The Seventh Seal (1957)

Starring: Max von Sydow, Gunnar Björnstrand, Bengt Ekerot and Nils Poppe
Tartan Video
RRP: £29.99
Certificate: PG
Available 03 December 2007

Antonius Block, a weary knight, and his squire Jons return home from the crusades. Along the way they meet Death who challenges Block to a game of chess. The rules are simple. Block stays alive as long as the game continues and wins his freedom if he wins the game...

The Seventh Seal (1957) was directed by Ingmar Bergman, and won the Jury Special prize at Cannes in 1957, as well as a further three awards.

What can one say about a film that truly deserves the title classic that has not already been said before? Bergman has a very bleak view of the 14th century and this is not without reason. The Black Death was sweeping across the land creating an apocalypse that has thankfully never been repeated. In the face of this catastrophe reactions were many and varied. Some sought to gain God's forgiveness through self flagellation, others burned their fellow man.

Max Von Sydow's Block is a man who is discontented that God only chooses to show himself through faith and legend and cannot understand why, if God exists, he does not just show himself. Having spent his life disconnected from his fellow man, he craves to just one meaningful deed before death finally wins and so plays chess to gain him the time he needs.

And yet, within all the pain, Bergman shows that there is yet hope. A troupe of travelling players are presented as the least pessimistic, only they continue to attempt to entertain the villagers, whilst bring up their own child - a hope for the future. These are not the only characters that the knight interacts with. In a deserted village they meet Ravel, the very same Doctor of Theology who had originally persuaded the knight to embark on the crusade. Now in the face of the horror, he has turned to robbing the dead, having lost his faith.

Audio comes in two flavours the original Swedish and an English Dub, both of which are Dolby Digital 2.0 mono. For a film this old there is a nice set of extras. You get the original theatrical trailer, Karin's Face (1984 14 min 13 sec). This short film was directed by Bergman and is about his mother. The film is presented as a set of photographs over a lilting and somewhat melancholic piano piece. The film evokes the kind of nostalgia that one gets looking at pictures of loved ones long dead. Surprisingly powerful, given its simple premise; the film has been fully restored for the Blu-ray edition. A real gem of an extra is the On-Set Footage (1956 14 min 49 sec). This is informal, silent, footage, narrated in English, which although short is quite engrossing.

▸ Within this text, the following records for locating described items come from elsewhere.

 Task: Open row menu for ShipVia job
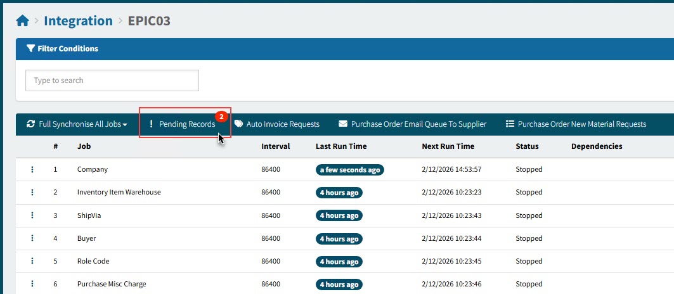point(32,215)
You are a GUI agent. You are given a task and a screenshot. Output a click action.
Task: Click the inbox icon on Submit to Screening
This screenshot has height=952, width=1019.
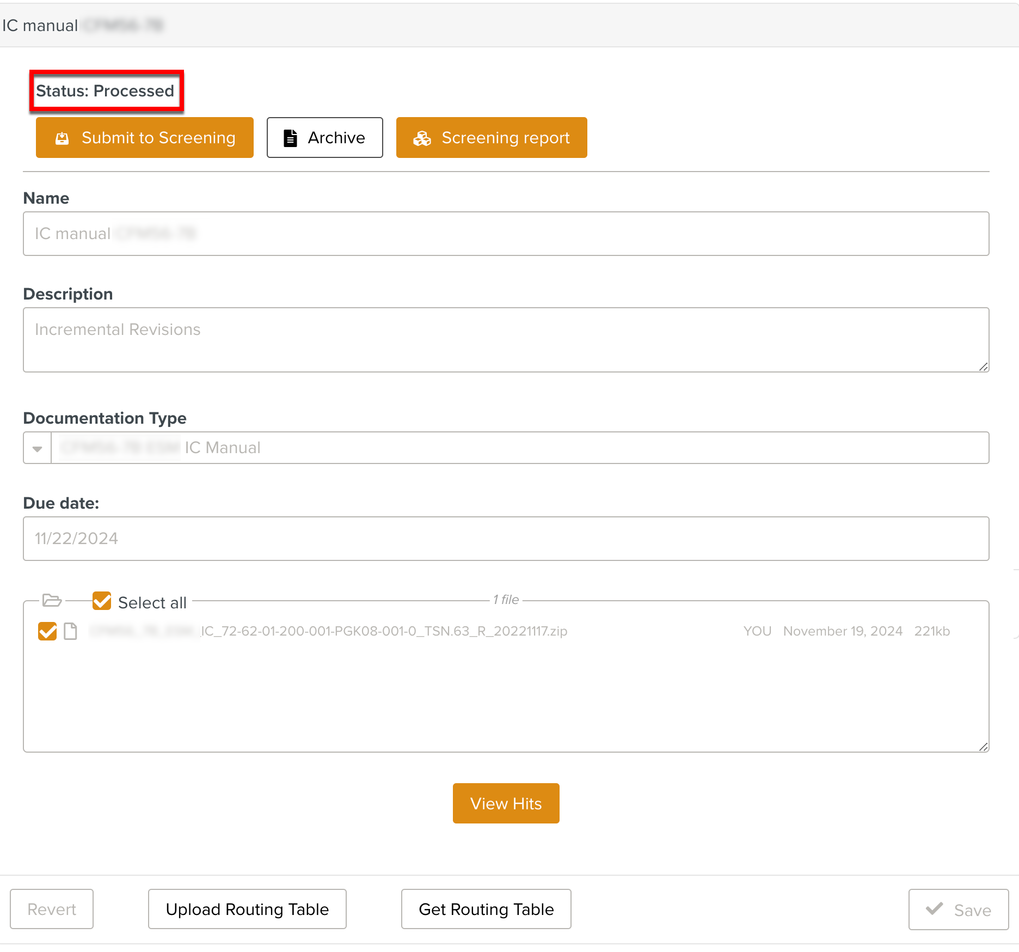click(62, 138)
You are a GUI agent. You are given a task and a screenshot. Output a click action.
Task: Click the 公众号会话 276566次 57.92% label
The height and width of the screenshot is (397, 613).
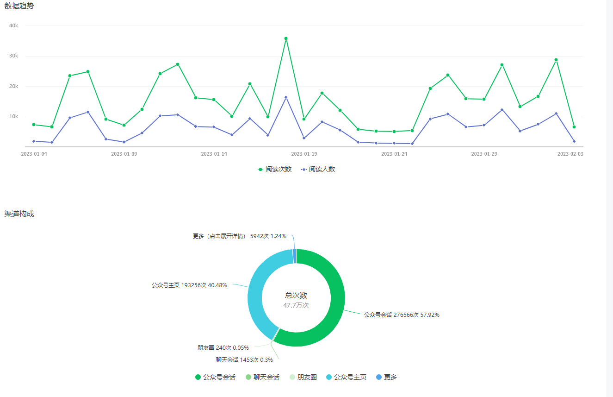(401, 315)
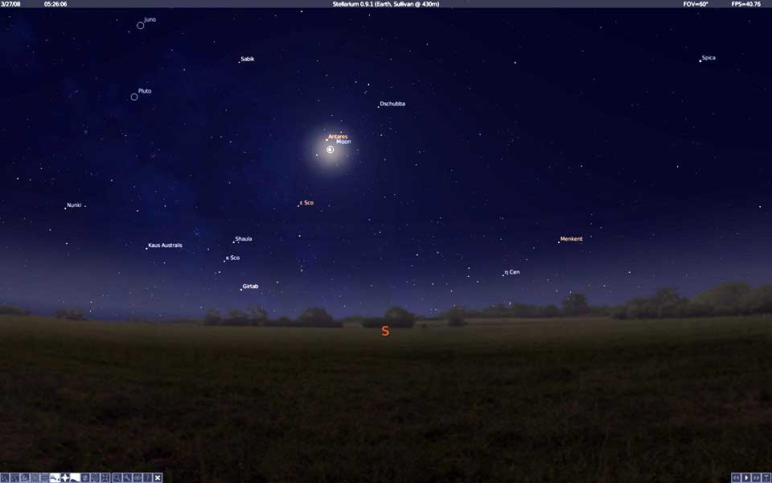Select the Pluto marker circle
This screenshot has height=483, width=772.
[x=134, y=97]
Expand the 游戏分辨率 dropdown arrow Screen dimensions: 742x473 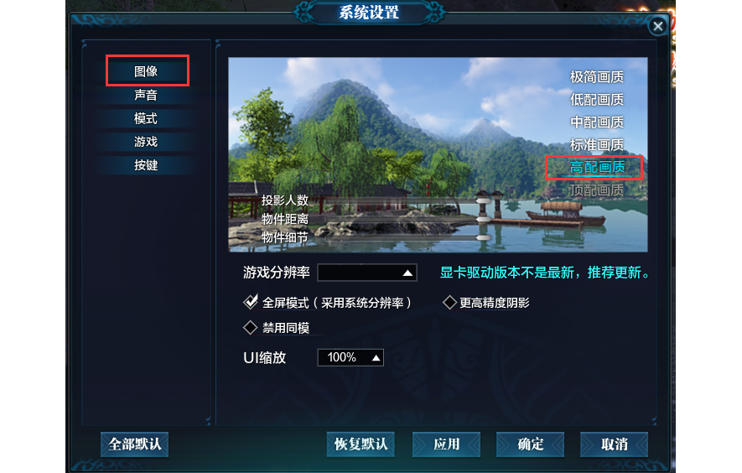(x=407, y=273)
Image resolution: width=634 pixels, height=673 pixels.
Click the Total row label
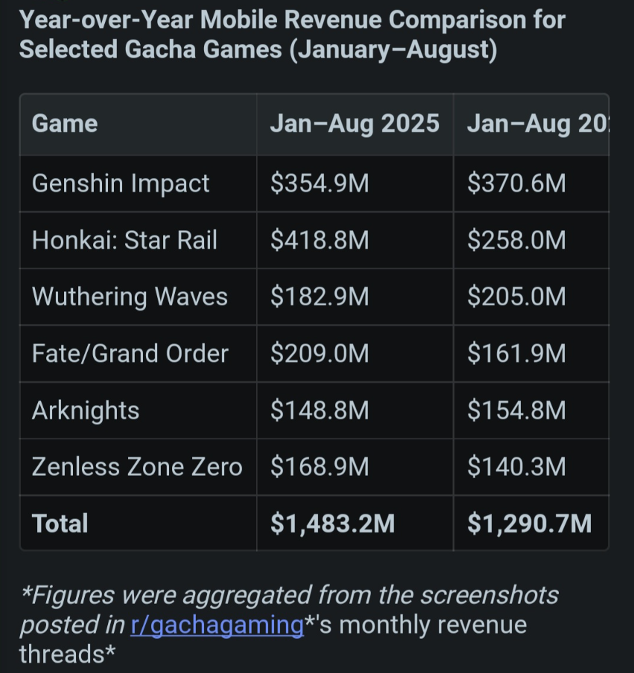(x=60, y=523)
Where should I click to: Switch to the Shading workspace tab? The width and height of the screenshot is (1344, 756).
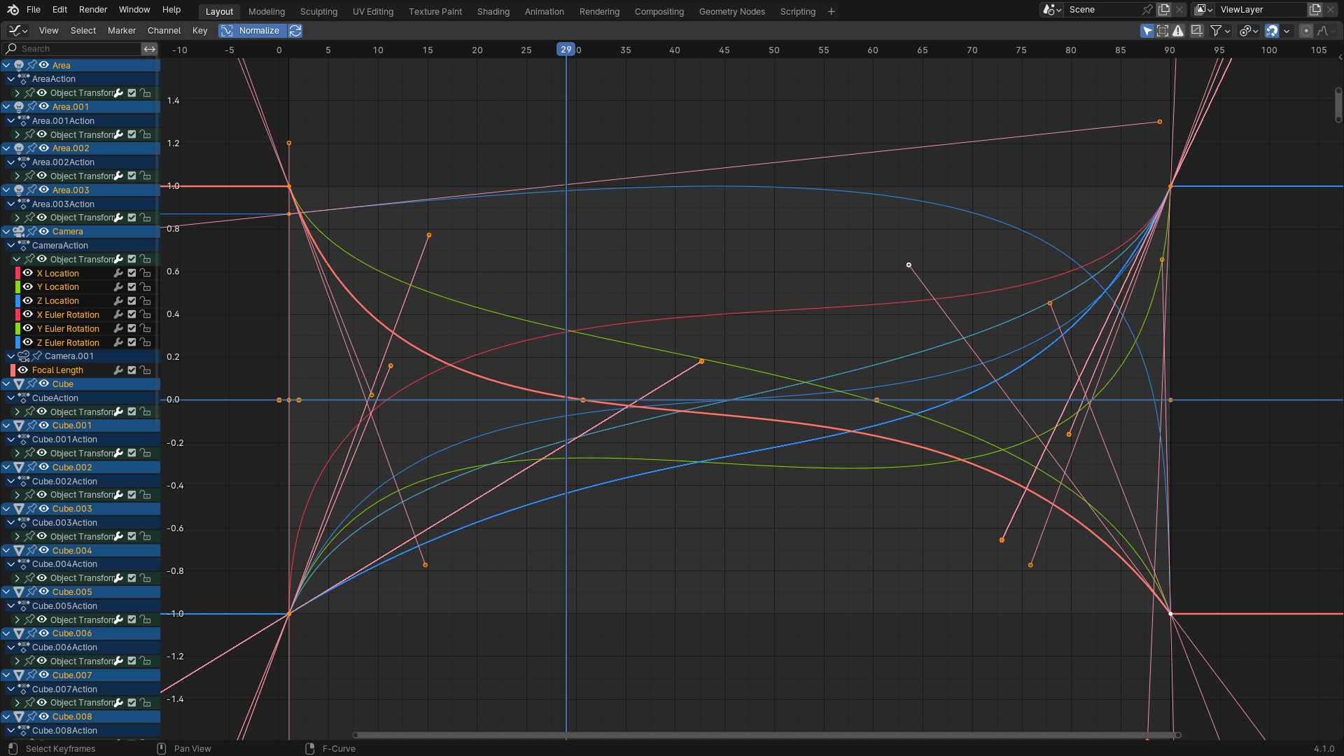tap(493, 12)
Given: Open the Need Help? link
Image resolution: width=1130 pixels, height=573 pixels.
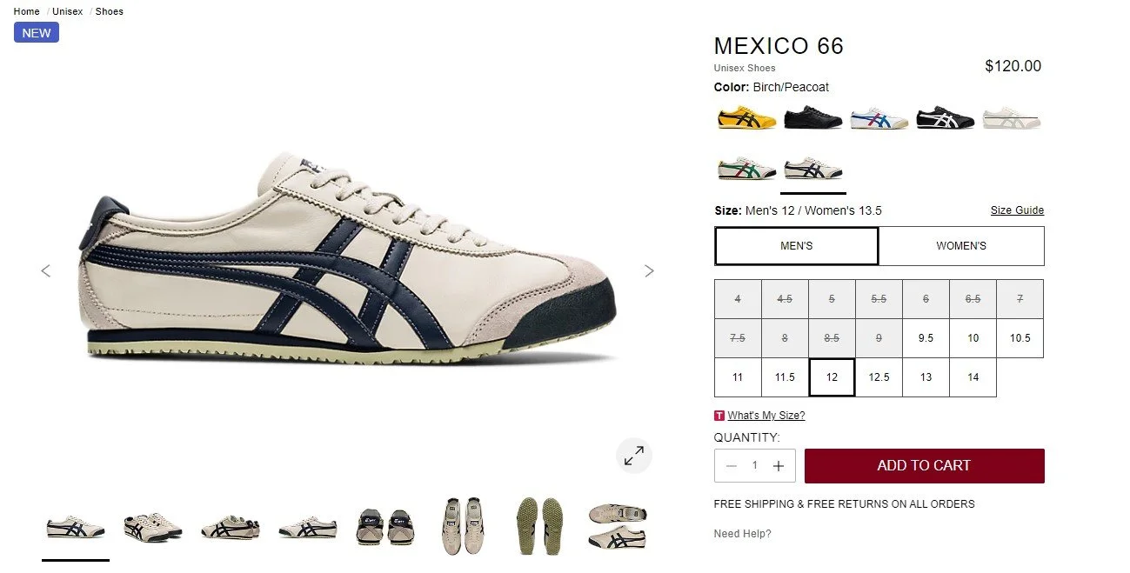Looking at the screenshot, I should (742, 534).
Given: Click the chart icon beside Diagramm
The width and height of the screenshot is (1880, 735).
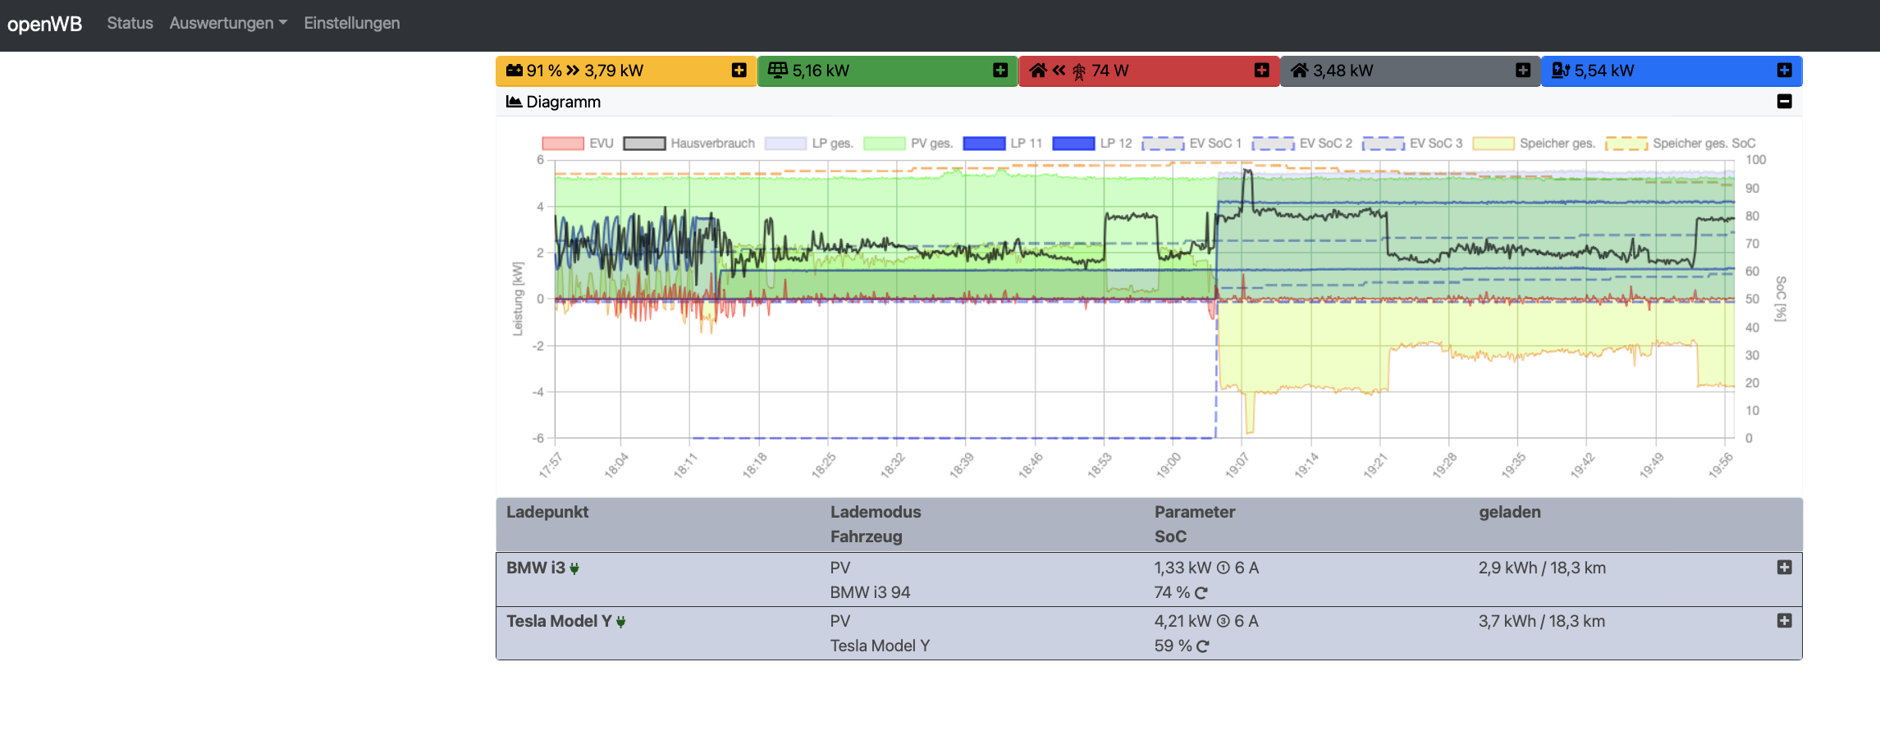Looking at the screenshot, I should (x=515, y=102).
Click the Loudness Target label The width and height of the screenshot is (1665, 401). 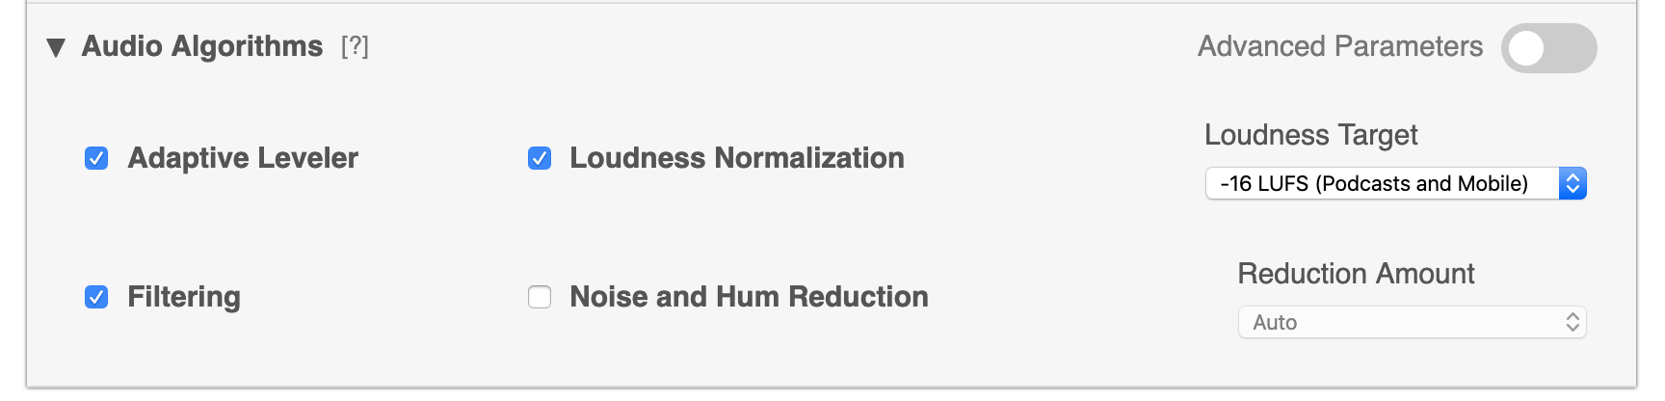(1310, 135)
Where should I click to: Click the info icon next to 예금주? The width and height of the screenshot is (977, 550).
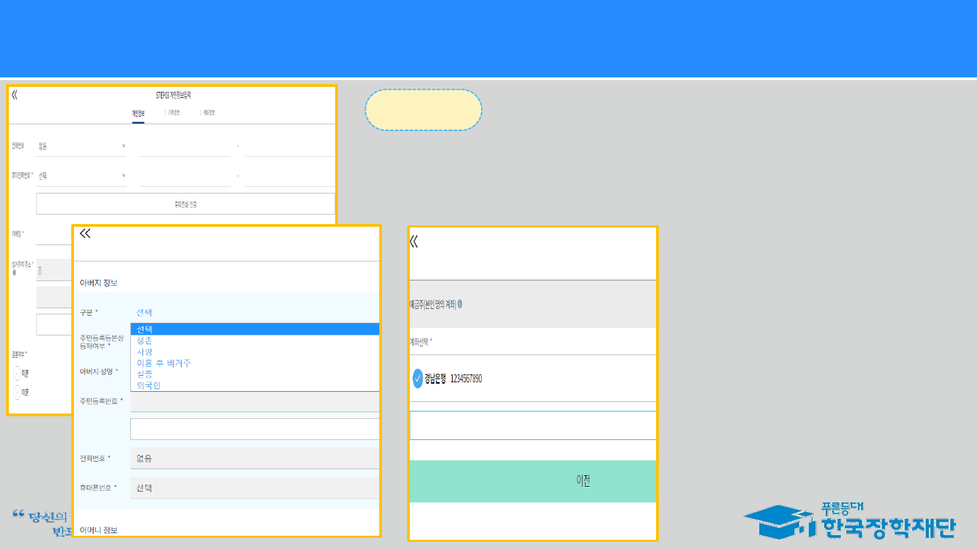(460, 304)
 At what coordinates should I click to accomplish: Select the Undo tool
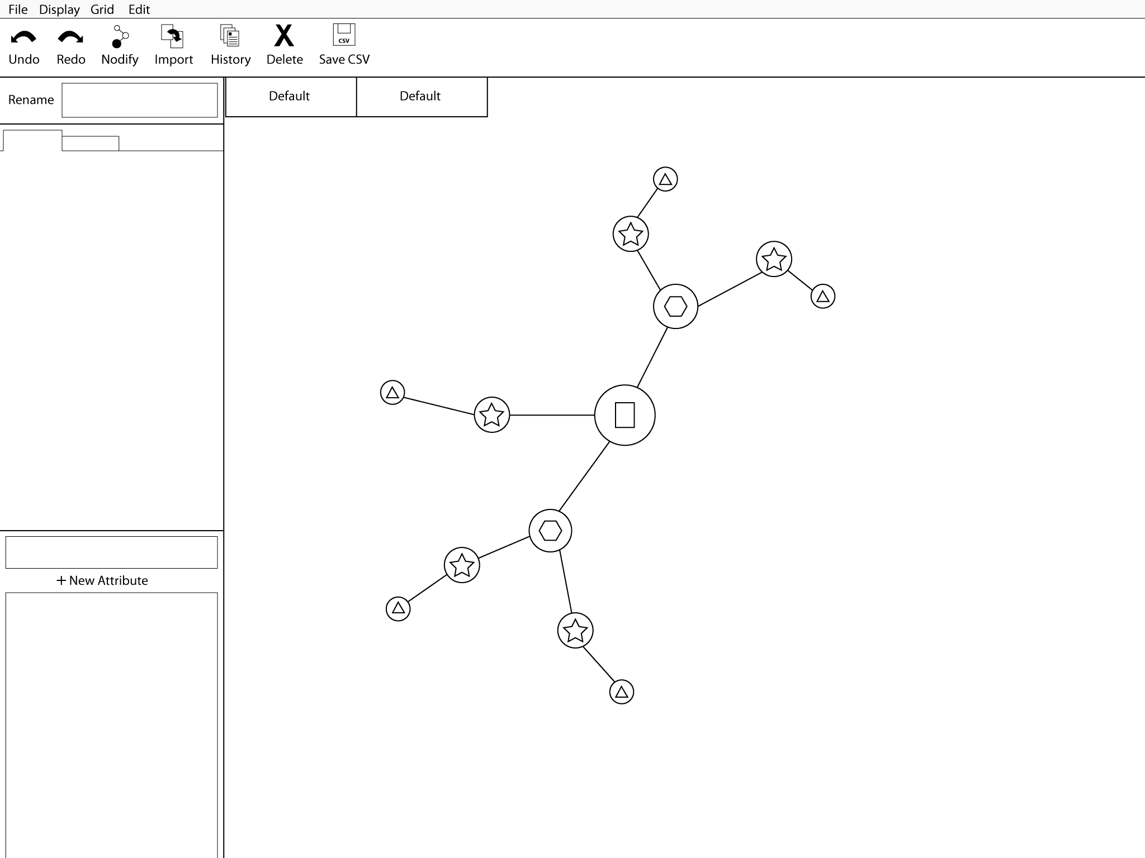[23, 42]
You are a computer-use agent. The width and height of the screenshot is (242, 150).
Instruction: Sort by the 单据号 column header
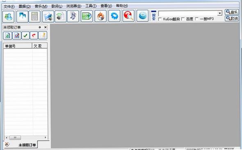[18, 46]
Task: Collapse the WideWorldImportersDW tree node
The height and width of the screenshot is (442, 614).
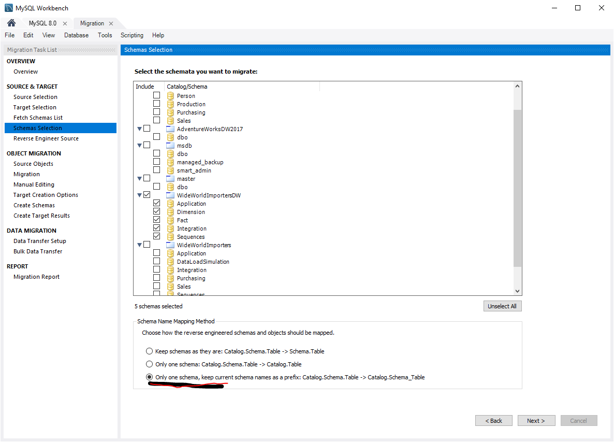Action: tap(139, 195)
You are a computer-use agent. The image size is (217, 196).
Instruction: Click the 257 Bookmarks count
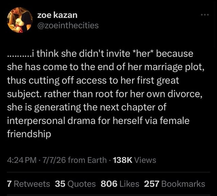[175, 184]
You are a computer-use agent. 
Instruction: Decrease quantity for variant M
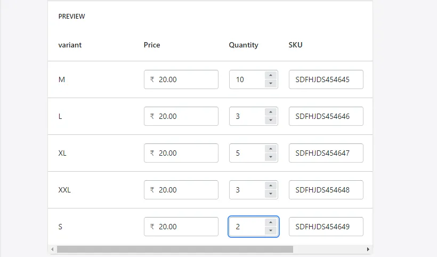tap(271, 84)
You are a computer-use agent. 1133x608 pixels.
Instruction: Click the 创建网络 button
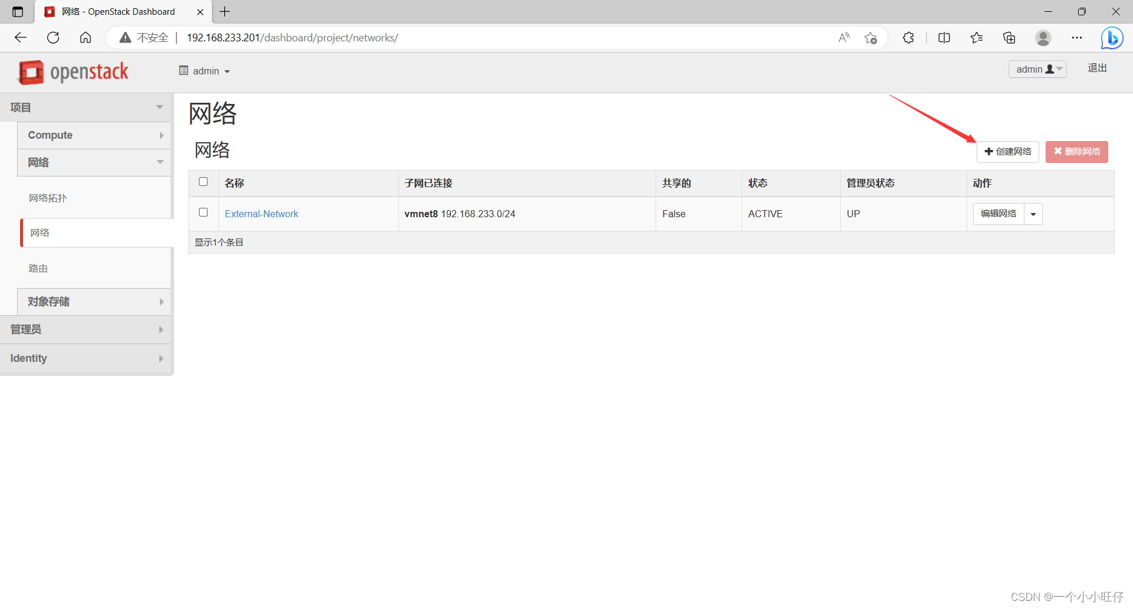[1007, 152]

It's interesting seeing Bergman scouting out locations for a film that, made on the cheap, did not look to be a great box office draw, let alone the classic that it would become.

The print is presented in 4:3 and given that the film is fifty years old was surprisingly sharp and clear.

If you have yet to plunge your toe into the joys of Blu-ray then Tartan have very generously included the DVD version as well. That way you can start collecting films whilst saving for a player.

The package presents this magnificent film in the best print possible. Given the bonus material and the inclusion of the film in DVD format Tartan continues to prove that it loves films as much as its audience.